Periodically, we present a real-life workplace problem and ask three HR managers to provide a solution. This week’s problem: A supervisor has “buyer’s remorse” over the selection of an employee for promotion.
“Sandy, you gotta help me,” said supervisor Tom Bartley. “I really screwed up.”
“What’s the deal?” asked HR manager Sandy Gomez, motioning for Tom to take a seat. “Problems in the department?”
“Yeah, you could say that. It all boils down to this: I promoted the wrong person, and I can’t think of a good way to fix the situation.”
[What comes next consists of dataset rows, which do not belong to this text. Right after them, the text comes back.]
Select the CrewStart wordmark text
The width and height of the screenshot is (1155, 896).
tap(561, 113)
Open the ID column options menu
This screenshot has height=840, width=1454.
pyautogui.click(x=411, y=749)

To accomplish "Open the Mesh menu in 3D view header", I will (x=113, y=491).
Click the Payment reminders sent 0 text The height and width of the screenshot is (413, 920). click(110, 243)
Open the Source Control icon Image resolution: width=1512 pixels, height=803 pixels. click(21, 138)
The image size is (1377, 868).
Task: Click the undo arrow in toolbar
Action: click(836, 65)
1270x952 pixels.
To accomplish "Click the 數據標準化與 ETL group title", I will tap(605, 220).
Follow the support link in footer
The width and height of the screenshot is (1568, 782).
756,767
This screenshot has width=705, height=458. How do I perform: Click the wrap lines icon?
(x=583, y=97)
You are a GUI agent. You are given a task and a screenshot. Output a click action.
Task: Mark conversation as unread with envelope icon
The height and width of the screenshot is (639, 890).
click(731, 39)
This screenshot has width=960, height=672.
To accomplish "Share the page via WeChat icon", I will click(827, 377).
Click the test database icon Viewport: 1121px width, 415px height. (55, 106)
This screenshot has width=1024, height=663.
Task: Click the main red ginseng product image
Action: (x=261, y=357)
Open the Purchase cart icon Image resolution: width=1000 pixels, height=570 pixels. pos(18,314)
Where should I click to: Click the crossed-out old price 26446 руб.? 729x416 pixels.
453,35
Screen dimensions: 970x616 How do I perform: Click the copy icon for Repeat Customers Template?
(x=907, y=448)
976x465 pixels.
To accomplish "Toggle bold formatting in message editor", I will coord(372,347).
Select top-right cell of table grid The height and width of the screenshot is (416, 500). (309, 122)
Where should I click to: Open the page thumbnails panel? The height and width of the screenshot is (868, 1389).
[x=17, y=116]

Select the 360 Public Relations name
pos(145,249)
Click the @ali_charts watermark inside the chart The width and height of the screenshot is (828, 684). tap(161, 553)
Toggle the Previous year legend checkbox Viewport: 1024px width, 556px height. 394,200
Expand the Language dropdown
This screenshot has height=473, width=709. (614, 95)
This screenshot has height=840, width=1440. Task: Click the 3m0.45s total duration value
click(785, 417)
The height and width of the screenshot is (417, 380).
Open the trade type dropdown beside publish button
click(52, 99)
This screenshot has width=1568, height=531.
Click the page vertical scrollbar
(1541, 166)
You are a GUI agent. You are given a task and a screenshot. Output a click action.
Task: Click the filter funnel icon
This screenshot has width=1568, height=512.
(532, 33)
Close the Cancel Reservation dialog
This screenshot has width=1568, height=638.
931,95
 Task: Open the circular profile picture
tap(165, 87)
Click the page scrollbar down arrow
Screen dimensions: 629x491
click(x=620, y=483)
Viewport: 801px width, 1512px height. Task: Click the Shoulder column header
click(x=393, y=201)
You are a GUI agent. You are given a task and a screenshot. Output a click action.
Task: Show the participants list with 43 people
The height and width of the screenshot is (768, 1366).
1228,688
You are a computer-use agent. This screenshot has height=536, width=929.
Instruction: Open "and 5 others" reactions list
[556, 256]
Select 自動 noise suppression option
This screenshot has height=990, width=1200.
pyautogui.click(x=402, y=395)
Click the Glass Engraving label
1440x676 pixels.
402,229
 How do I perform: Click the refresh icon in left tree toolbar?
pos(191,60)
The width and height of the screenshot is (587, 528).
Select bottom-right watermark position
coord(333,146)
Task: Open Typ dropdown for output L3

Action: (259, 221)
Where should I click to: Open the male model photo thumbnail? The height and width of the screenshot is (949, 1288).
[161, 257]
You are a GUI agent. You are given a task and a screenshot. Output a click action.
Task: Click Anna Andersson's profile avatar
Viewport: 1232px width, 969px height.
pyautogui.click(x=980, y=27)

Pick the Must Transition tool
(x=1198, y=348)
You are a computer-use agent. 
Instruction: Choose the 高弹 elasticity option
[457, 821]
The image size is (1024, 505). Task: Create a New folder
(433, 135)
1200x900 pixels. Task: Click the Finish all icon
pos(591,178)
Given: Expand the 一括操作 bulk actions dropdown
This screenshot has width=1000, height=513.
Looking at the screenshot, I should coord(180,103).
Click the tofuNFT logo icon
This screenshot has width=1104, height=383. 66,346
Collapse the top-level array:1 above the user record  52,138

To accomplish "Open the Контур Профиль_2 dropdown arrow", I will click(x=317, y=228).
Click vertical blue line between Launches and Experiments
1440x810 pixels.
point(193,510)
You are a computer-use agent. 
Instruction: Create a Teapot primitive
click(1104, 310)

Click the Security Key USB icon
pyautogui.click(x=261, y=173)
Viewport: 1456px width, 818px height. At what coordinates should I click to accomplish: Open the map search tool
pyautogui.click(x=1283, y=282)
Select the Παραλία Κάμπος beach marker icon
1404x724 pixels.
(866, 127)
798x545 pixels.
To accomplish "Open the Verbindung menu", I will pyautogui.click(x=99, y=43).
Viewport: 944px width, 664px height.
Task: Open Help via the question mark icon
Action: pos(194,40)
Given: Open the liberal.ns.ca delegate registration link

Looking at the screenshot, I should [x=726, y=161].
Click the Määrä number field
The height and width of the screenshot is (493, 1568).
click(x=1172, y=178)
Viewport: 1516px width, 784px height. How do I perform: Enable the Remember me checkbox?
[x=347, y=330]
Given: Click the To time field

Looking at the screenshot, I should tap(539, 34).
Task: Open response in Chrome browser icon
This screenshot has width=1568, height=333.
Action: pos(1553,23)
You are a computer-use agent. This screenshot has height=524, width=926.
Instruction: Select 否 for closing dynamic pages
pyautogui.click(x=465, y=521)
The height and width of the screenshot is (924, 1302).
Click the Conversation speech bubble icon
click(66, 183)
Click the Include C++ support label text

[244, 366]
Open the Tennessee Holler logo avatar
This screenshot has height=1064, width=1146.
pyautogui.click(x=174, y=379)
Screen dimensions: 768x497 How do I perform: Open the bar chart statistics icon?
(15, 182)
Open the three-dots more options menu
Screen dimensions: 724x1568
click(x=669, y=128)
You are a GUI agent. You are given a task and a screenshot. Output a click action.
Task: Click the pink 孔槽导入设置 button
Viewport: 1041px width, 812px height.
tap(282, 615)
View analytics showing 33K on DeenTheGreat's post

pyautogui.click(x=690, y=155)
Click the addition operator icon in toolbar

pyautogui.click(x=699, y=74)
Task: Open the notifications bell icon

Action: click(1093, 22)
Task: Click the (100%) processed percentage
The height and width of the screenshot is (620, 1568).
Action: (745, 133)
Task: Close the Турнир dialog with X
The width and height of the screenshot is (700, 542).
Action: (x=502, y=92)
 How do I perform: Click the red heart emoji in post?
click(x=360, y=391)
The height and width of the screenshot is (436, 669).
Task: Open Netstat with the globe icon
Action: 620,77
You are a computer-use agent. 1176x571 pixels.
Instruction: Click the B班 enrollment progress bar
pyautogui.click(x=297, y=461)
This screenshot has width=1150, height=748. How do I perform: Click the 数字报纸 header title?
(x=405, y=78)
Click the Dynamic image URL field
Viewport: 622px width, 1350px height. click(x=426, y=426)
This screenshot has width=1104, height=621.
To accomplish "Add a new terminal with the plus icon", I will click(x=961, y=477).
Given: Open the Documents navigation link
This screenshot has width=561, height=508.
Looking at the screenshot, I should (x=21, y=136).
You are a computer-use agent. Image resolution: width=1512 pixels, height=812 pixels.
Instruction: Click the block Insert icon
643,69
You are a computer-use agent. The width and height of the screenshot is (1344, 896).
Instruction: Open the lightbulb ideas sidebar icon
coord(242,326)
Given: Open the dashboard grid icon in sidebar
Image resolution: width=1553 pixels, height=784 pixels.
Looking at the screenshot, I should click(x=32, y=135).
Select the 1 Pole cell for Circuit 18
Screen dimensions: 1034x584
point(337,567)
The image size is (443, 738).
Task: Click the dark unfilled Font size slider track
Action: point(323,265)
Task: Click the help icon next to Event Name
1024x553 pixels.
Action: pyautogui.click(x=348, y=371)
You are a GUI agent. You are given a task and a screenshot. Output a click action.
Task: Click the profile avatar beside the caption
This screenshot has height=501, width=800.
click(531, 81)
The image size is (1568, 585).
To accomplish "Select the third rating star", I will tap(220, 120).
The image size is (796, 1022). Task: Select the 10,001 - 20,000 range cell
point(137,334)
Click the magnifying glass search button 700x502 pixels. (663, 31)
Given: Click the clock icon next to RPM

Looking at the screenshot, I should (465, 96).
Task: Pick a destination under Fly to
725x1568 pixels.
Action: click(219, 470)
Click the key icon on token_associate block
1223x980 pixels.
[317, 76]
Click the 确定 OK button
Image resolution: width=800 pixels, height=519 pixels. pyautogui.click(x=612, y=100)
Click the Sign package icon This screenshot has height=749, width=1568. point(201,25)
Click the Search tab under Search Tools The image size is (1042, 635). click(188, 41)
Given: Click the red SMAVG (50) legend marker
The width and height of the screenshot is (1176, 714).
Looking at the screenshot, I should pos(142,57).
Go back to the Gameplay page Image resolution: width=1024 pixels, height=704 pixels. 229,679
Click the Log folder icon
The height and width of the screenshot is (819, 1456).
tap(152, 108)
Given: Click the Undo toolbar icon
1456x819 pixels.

Things didn’t go as planned
“I remember when you were agonizing over who to choose – Rebecca or Trish,” Sandy recalled. “I guess Rebecca hasn’t worked out as well as you’d hoped.”
“Boy, that’s an understatement,” said Tom. “She just can’t seem to get the hang of her new responsibilities. And the more she screws up, the more defensive she gets. And then everybody in the department starts getting an attitude. It’s a mess.”
“What’s Trish’s reaction been?” Sandy asked.
“She hasn’t said a word,” Tom answered, “but I’ve caught some of her facial expressions when things have gone wrong.
“She knows we can’t continue to operate like this. And the other employees know it, too.
“I’m going to have a revolt on my hands if I don’t do something soon,” Tom concluded. “The question is, just how am I going to finesse this? I’d hate to lose Rebecca, but she’s making everybody’s life miserable.”
If you were Sandy, what would you advise Tom to do next?
Ron Wolfgang, HR manager, South Bend, IN
What Ron would do: I’d have Tom set up a 30-day performance plan for Rebecca. It’ll need to be clear and concise, so Rebecca understands what she needs to improve on. She also needs to understand that if she doesn’t make improvements by the end of 30 days, there will be some changes.
Reason: I hate to not give employees an opportunity to improve their productivity. So giving Rebecca a month to turn around her efforts is the best remedy. But after that, we can’t afford to have her continue performing poorly.
John Steepy, HR manager, Rochester, NY
What John would do: I’d make sure that Tom has documented all of Rebecca’s shortcomings. If so, either demotion (if she agrees) or termination would be my recommendation.
Reason: As long as there’s documentation, a demotion or termination is the natural response to an employee not pulling his or her weight. Morale and productivity can’t be sacrificed.
Jean Yarger, HR manager, Grafton, WI
What Jean would do: First, I’d have Tom ask Rebecca how she thinks she’s performing. If she admits to her poor job performance, I’d suggest either handing Rebecca her old job back or lightening her duties in favor of more work for Trish. If Rebecca doesn’t realize she’s performing poorly, I’d advise Tom to set specific performance goals for her.
Reason: It’s always wise to see how an employee rates his or her own production before taking drastic measures. It’s a safeguard against a possible lawsuit. After that, you look for a solution that’s in the best interests of the company.